For the prime brokers that had not moved quickly enough, including Credit Suisse and Nomura, the result has been painful. The Japanese lender has warned its losses could reach $2bn. The Swiss bank could face a loss between $3bn and $4bn, the FT has reported.
“The reality is in a fire sale, if you’re not first out the door you’re going to get burned,” said one banker involved. “There’s no honour among banks, [it’s a] question of who blinks first.”
One source familiar with the process said there were attempts to convene again at the weekend, after Friday’s share sales sent the value of Archegos-linked stocks sharply lower, but the idea of halting the sales was not pursued.
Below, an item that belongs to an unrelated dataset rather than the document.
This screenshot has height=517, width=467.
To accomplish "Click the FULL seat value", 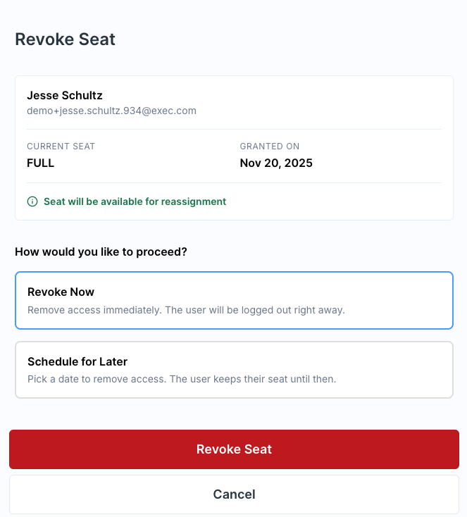I will click(x=40, y=163).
Goldman and Morgan Stanley “were not up for playing ball”, said a source briefed on the interactions. “The idea was to act in concert over the weekend so that we didn’t get to where we are now on Monday but some of the standstill terms put forward weren’t acceptable.”
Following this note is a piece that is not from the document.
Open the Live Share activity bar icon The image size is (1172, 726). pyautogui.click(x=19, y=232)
The trading by Archegos Capital and its prime brokers has reverberated across Wall Street, raising thorny questions over how much leverage banks offered to the family office and how a secretive investor came to amass such large positions under the radar.
Money managers have also been left wondering how much more there is to unwind and whether their own trading books could be affected.
“Goldman will have looked at the situation and . . . made the decision that the first cut is the cheapest. You go first, in these situations, you may not come out best but you definitely do better than the guys who go second and third,” said one Tokyo-based banker.
A person familiar with the matter said the financial impact on Goldman from the trading fracas would be “immaterial”.
Morgan Stanley has found itself at the centre of the storm, since as well as being a prime broker to Archegos it has also provided investment banking services to ViacomCBS. Last week, it helped the media group raise almost $3bn in new equity and convertible debt to fund its nascent streaming business — a significant dilution of existing shareholders that sparked the initial decline in ViacomCBS stock.
Over the weekend, Morgan Stanley disposed of a further $2bn of ViacomCBS stock that it held as a result of derivatives trades such as those with Archegos, traders said.
Other prime brokers are seeking to clear their books as well. Wells Fargo on Monday morning sold stock worth $2.1bn in big block trades, including 18m ViacomCBS shares worth more than $800m, a person with knowledge of the sales said.